Severely debilitating and often devastating for life quality, eye diseases such as cataracts, glaucoma, diabetic retinopathy, or age‑related macular degeneration affect millions globally with numbers expected to increase in the following decades. In the US alone, the National Eye Institute estimates the number of people affected by the most common eye diseases will double by 2050 (2), however, aqueous humor (AH), the transparent fluid responsible for supplying nutrients and removing metabolic waste from avascular tissues in the eye, is one of the least explored human fluids by modern metabolomic techniques. This is despite the huge potential for studying human AH with metabolomics, which could offer increased understanding of the mechanisms at play during disease development and even indicate promising metabolic pathways for drug targets.

Currently, only a few studies have applied metabolomics to AH (3–7) with most using animal models and favouring the use of nuclear magnetic resonance spectroscopy (NMR).

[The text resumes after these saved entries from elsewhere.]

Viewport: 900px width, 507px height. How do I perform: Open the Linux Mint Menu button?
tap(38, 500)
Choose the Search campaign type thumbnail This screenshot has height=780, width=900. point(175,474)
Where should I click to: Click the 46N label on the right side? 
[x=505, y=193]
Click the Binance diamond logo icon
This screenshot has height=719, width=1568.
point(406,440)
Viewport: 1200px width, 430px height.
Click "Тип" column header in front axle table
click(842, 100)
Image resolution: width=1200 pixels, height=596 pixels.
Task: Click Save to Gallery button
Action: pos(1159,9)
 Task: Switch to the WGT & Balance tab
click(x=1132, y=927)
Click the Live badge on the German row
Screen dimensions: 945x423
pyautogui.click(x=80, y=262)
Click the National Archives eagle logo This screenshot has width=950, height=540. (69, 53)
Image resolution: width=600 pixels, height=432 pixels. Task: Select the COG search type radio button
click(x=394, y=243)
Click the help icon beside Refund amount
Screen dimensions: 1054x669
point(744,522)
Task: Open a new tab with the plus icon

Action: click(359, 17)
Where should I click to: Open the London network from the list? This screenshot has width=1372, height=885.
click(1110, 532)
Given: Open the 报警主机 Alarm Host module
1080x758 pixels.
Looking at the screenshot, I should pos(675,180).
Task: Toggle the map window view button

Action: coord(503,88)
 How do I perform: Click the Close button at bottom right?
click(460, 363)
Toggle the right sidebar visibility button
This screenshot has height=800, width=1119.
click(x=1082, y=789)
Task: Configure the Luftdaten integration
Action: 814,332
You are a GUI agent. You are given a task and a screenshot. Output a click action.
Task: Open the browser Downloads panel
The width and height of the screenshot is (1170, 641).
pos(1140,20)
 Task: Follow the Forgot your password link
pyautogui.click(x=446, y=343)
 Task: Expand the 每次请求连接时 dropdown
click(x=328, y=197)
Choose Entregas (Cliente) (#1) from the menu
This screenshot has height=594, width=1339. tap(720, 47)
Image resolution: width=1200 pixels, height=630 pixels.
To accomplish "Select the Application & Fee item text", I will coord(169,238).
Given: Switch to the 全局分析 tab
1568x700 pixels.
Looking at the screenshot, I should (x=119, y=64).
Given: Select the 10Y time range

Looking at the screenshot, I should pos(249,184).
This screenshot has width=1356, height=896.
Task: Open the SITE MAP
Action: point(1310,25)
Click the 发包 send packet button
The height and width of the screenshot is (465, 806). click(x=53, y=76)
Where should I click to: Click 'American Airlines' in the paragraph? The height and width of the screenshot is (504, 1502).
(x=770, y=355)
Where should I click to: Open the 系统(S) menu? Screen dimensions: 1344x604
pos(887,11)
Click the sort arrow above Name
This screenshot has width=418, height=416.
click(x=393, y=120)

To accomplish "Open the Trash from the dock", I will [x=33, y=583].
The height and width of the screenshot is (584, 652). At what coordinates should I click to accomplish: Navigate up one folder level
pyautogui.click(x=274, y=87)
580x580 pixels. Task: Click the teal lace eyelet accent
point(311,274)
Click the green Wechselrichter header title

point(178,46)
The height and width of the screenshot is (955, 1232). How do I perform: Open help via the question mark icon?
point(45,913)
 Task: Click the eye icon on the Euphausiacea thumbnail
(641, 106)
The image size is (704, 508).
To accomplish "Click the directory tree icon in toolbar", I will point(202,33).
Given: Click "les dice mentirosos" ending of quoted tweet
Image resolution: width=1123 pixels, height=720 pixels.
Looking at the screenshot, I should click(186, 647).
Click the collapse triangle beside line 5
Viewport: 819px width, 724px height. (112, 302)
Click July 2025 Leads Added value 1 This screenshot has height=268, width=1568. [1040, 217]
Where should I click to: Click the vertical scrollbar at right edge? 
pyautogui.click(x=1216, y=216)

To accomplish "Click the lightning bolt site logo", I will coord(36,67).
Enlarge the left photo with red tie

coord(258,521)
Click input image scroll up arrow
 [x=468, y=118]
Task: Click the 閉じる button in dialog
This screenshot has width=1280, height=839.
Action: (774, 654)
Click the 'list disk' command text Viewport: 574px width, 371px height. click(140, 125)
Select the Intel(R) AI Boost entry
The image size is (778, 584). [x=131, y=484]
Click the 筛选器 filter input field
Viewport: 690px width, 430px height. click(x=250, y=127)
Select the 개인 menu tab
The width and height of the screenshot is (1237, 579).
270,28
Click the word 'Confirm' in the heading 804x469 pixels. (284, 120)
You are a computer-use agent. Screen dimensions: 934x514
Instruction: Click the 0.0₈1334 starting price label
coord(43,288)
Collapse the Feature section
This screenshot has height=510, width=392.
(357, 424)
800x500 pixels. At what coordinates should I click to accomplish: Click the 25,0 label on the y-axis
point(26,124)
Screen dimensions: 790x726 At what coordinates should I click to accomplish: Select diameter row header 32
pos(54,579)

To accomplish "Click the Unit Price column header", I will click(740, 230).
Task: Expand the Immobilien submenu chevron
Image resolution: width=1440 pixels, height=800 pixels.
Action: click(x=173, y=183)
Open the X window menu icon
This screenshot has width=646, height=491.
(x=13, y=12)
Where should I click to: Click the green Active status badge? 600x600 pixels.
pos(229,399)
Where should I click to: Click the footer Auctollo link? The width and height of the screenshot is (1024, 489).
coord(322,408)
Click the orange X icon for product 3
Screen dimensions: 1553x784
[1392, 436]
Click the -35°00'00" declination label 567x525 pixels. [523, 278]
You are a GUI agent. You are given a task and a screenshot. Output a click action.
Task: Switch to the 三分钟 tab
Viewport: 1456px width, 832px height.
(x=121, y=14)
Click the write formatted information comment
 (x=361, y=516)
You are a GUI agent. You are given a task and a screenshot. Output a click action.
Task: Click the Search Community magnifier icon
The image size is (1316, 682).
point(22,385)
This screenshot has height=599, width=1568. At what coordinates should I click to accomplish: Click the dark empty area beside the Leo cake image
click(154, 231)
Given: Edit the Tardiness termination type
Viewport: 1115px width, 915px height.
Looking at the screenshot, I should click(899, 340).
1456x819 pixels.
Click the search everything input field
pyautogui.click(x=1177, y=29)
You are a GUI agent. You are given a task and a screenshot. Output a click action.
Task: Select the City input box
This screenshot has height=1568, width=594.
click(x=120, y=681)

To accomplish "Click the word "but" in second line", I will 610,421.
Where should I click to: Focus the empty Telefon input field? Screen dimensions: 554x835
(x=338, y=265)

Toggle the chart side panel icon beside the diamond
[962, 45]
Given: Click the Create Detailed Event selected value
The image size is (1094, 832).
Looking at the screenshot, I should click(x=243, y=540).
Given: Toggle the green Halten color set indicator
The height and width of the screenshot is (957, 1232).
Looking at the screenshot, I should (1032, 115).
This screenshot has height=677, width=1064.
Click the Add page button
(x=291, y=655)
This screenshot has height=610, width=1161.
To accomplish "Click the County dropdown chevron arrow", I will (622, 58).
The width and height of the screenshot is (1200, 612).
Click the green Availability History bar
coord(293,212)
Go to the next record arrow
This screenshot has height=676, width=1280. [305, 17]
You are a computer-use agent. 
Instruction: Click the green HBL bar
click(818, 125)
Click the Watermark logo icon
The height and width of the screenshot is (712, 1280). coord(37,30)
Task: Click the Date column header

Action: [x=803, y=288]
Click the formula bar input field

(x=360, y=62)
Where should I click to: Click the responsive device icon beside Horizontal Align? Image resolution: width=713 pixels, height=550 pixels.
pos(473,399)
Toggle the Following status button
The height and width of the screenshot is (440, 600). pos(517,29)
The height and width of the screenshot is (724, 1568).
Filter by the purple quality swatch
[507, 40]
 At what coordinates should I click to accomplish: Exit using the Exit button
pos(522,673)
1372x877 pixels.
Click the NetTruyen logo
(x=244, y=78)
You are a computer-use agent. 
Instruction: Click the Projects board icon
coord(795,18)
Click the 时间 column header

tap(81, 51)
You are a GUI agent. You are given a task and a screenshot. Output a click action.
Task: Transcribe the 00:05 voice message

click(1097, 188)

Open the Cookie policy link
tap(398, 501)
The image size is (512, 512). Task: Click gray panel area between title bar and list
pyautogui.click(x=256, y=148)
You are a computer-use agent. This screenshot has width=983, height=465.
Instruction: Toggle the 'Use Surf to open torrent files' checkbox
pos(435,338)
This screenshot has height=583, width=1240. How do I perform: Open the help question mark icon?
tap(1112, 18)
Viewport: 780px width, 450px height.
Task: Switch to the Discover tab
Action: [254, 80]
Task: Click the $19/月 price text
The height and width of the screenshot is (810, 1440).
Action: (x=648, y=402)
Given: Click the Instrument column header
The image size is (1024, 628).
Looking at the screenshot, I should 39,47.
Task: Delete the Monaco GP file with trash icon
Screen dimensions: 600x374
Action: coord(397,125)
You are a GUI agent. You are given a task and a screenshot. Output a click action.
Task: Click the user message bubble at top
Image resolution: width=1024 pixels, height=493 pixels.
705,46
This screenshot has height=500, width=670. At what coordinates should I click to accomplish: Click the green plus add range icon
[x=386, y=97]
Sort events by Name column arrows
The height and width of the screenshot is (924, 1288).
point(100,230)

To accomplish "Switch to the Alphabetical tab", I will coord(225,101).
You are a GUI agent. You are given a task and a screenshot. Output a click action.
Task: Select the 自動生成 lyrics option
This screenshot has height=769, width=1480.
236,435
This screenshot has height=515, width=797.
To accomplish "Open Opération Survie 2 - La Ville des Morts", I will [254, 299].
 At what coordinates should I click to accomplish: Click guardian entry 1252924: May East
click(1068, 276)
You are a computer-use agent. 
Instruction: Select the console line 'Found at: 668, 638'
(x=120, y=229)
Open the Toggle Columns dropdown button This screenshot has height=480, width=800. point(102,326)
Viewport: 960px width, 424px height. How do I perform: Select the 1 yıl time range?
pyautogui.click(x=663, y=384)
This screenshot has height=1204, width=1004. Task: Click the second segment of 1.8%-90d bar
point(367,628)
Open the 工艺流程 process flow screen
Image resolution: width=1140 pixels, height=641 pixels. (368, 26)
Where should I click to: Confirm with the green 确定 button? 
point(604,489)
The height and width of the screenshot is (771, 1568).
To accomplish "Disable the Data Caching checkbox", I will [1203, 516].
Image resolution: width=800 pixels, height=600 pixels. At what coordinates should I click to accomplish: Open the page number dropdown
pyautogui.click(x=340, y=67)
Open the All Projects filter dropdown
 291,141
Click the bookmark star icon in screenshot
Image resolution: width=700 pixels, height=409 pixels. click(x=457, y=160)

The current study aimed to develop a strategy for the extraction of metabolites from AH and their analysis by LC–QTOF-MS for the detection of the highest number of metabolites by a single analytical platform.

Researchers tested multiple protocols for AH sample preparation before metabolic fingerprinting analysis with the best results obtained with a mixture of methanol:ethanol (1:1). Diluting the AH samples twice, 2 μL of extracted sample was analyzed using reversed phase chromatography with QTOF‑MS detection, identifying over 1000 metabolic features from which almost 250 were identified putatively and the identify of over 50 were confirmed by MS/MS fragmentation. These initial results hint towards a greater than previously thought role for amino acids, lipids, oxidative stress, and microbial metabolites in the development of eye diseases, but more research is required. - L.B.

References

1. K. Pietrowska, D.A. Dmuchowska, Paulina Samczuk, et al., J. Anal. Methods Chem.1–13 (2017).
2. National Eye Institute Graphic: https://goo.gl/x4Qhy4 [Accessed: 30/03/17]
3. C. Barbas-Bernardos, E.G. Armitage, A. García, et al., J. Pharm. Biomed. Anal.127, 18–25 (2016).  
4. Z. Song, H. Gao, H. Liu, and X. Sun, Curr. Eye Res.36(6), 563–570 (2011).
5. Z. Song, Y. Gong, H. Liu, Q. Ren, and X. Sun, Mol. Vision 17, 2056–2064 (2011).
6. A. Mayordomo-Febrer, M. López-Murcia, J. M. Morales-Tatay, D. Monleón-Salvado, and M. D. Pinazo-Durán, Exp. Eye Res. 131, 84–92 (2015). 
7. M.B. Tessem, T. F. Bathen, J. C ̌ejková, and A. Midelfart, Invest Ophthalmol. Visual Sci.46(3), 776–781 (2005).